2. Description of the Related Art

For example, a circuit signal line such as a DDR SDRAM (Double Data Rate SDRAM) employing an SSTL (Stub Series Termination Logic)-2 standard suppresses a signal reflection and an amplitude between DRAM devices at a memory access by configuring a resistor (terminating resistor) pulled up at the termination voltage.

In particular, in an electronic device including a plurality of DIMM (Dual Inline Memory Module) sockets, configurations vary for DIMMs connected to the DIMM sockets. The DIMM is a memory board (memory module) designed for an expansion memory. In the memory board (memory module), a plurality of DRAM devices are mounted and wired on a substrate, and connection terminals are provided to connect to the DIMM sockets. That is, the number of the DRAM devices existing on the data signal line is not uniquely determined.

For example, in Japanese Laid-open Patent Application No. 10-198473, the terminating resistor absorbs an affect due to a difference of the number of the DRAM devices existing on the data signal line, so that there is a great effect on uniformly satisfying a waveform quality in any configuration of the DIMM.

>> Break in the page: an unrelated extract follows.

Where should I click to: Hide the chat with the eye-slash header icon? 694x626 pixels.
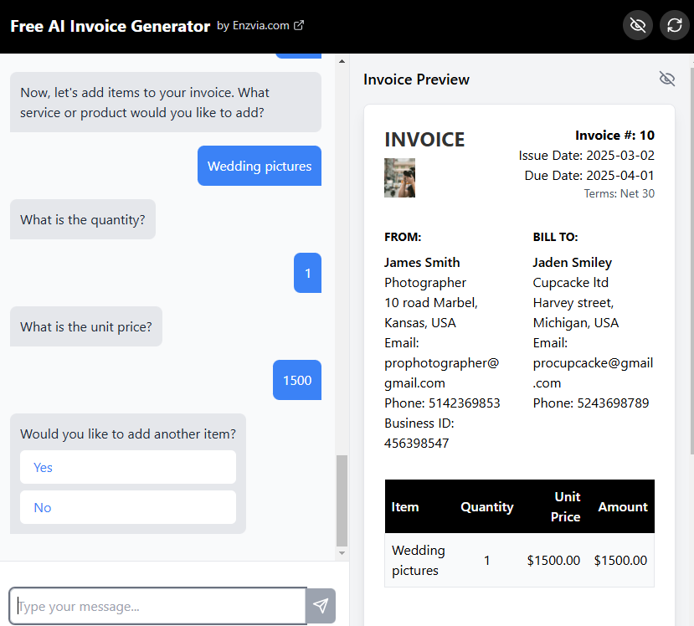pos(637,25)
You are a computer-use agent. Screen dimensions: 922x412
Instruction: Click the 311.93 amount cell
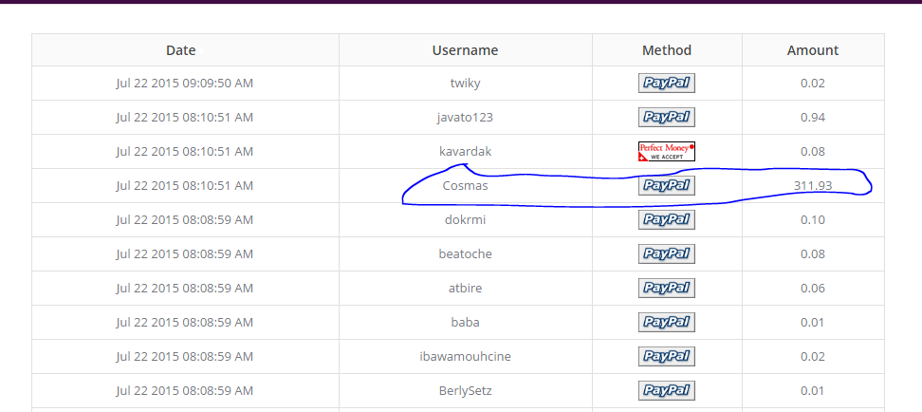point(813,186)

However, it is known that in a state in that there is no memory access, power consumption of the electronic device becomes greater due to a current from the terminating resistor. It should be noted that the Japanese Laid-open Patent Application No. 10-198473 discloses to vary a value of the terminating resistor to reduce distortion of the waveform. However, the Japanese Laid-open Patent Application No. 10-198473 does not disclose how to reduce the power consumption due to the current flowing through the terminating resistor.

SUMMARY OF THE INVENTION

The present invention solves or reduces one or more of the above problems.

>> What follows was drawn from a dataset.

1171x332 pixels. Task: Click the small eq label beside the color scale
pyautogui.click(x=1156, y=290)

In an aspect of this disclosure, there is provided an electronic device having a circuit configuration in which a terminating resistor is connected to a data signal line, the electronic device including: a data processing part; one or more data storing parts configured to be main storage units of the data processing part; a termination voltage generating part configured to apply a termination voltage to the data signal line connecting the data processing part to the one or more data storing parts through the terminating resistor; and a current supply intercepting part configured to be connected between the data signal line and the terminating resistor, wherein the data processing part detects a configuration of the one or more data storing parts, and enables the terminating resistor to supply current by the current supply intercepting part between the data signal line and the terminating resistor, or disables the terminating resistor to intercept the current between the data signal line and the terminating resistor, based on a detection result.

In other aspect of the present invention, component elements, expressions, or any combination thereof according to the present invention can be applied in a method, an apparatus, a system, a computer program, a recording medium, a data structure, and a like.

BRIEF DESCRIPTION OF THE DRAWINGS

In the following, embodiments of the present invention will be described with reference to the accompanying drawings.

FIG. 1 is a block diagram illustrating a circuit configuration of an electronic device according to a first embodiment;

FIG. 2 is the flowchart for explaining an example of steps conducted by the electronic device according to the first embodiment;

FIG. 3 is a block diagram illustrating a circuit configuration of an electronic device according to a second embodiment;

FIG. 4 is the flowchart for explaining an example of steps conducted by the electronic device according to the second embodiment;

FIG. 5 is a block diagram illustrating a circuit configuration of an electronic device according to a third embodiment;

FIG. 6A and FIG. 6B are block diagrams illustrating a circuit configuration of an electronic device according to a fourth embodiment;

FIG. 7 is a block diagram illustrating a circuit configuration of an electronic device according to a fifth embodiment;

FIG. 8 is a block diagram illustrating a circuit configuration of an electronic device according to a sixth embodiment; and

FIG. 9 is the flowchart for explaining an example of steps conducted by the electronic device according to the sixth embodiment.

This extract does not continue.